- _RECORDS PROVIDED_
§
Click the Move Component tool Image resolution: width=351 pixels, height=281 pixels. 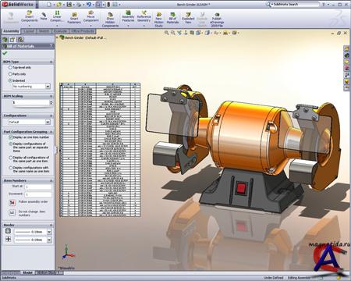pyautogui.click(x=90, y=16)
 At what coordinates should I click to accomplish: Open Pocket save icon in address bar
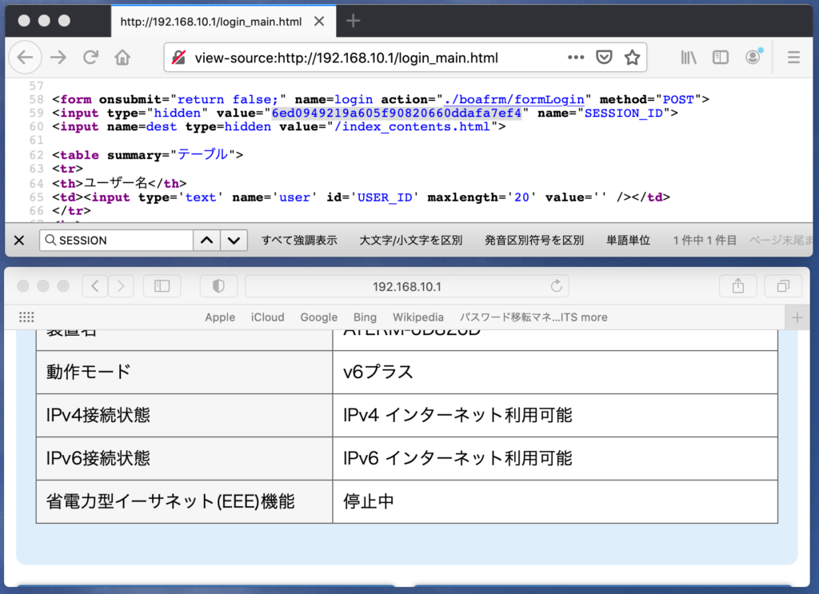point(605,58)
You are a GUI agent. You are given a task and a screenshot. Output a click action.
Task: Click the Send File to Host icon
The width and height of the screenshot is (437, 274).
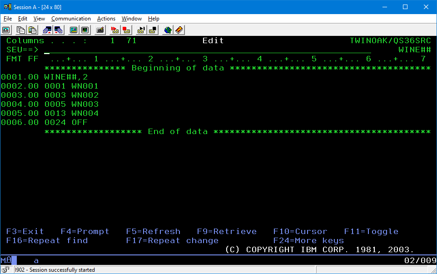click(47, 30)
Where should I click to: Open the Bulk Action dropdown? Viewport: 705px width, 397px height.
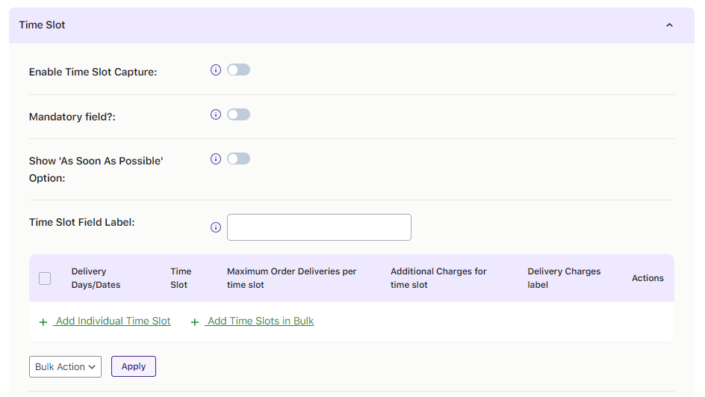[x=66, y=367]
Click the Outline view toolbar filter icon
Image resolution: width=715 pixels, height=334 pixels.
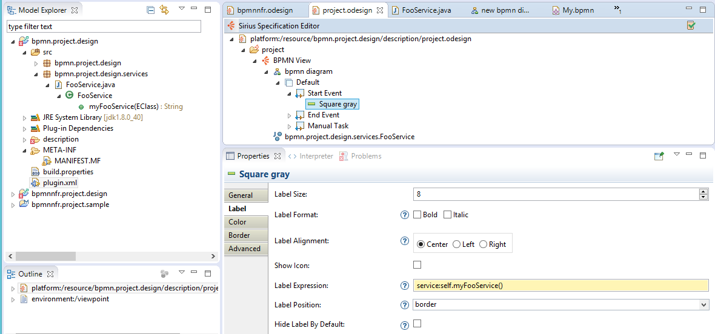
§
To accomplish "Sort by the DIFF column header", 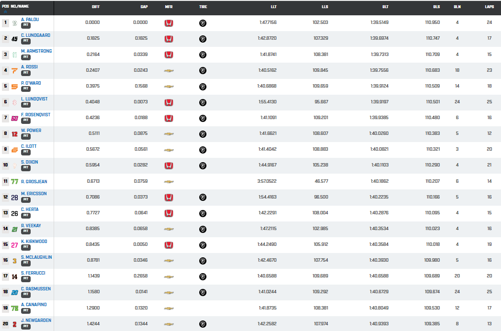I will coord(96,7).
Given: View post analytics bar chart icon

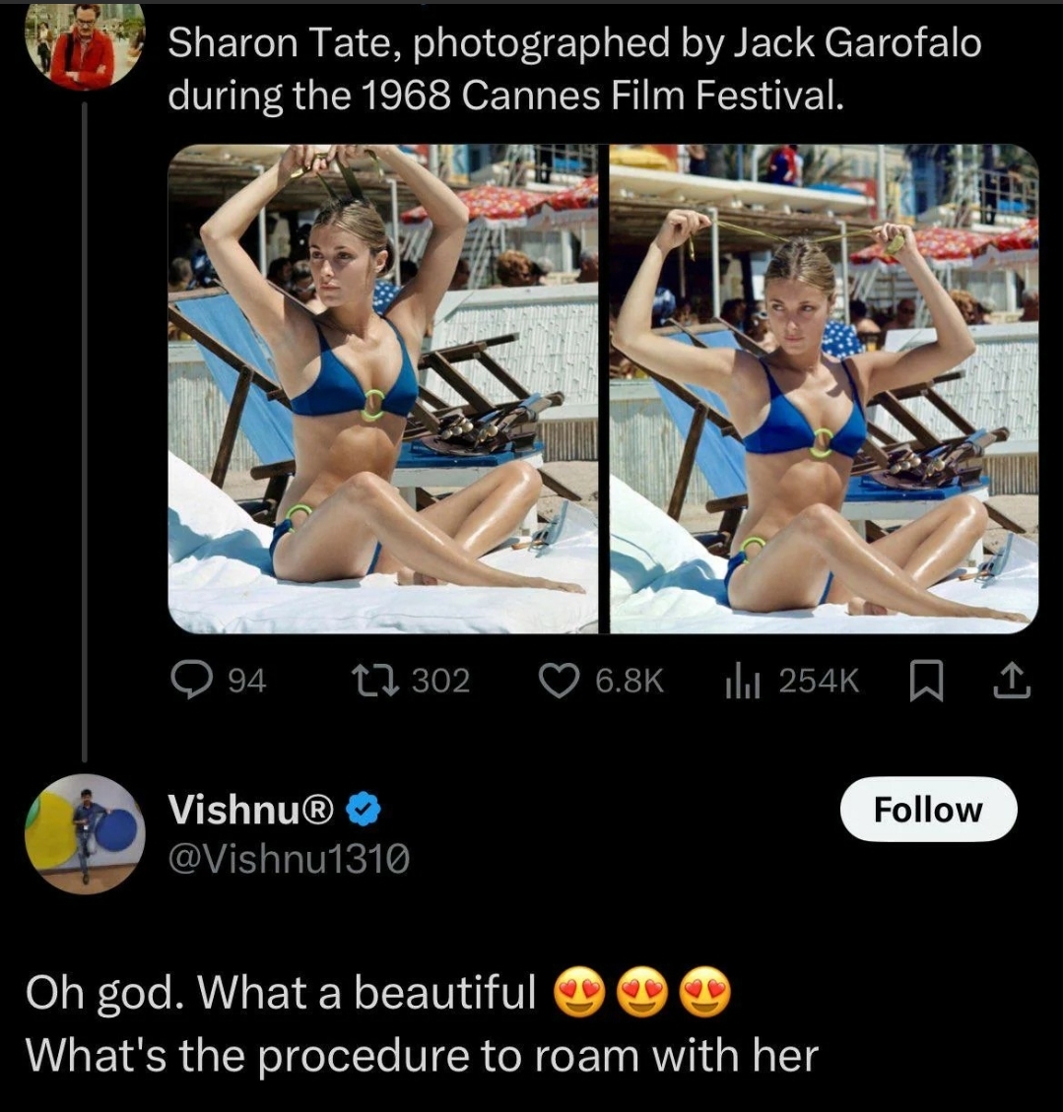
§
- _PROBLEM TO WORK ON_
From the entries above, extract only the lines running from the one containing "Click the Outline view toolbar filter icon" through the one containing "Image resolution: width=715", inclusive.

- _FINAL ANSWER_
Click the Outline view toolbar filter icon
Image resolution: width=715 pixels, height=334 pixels.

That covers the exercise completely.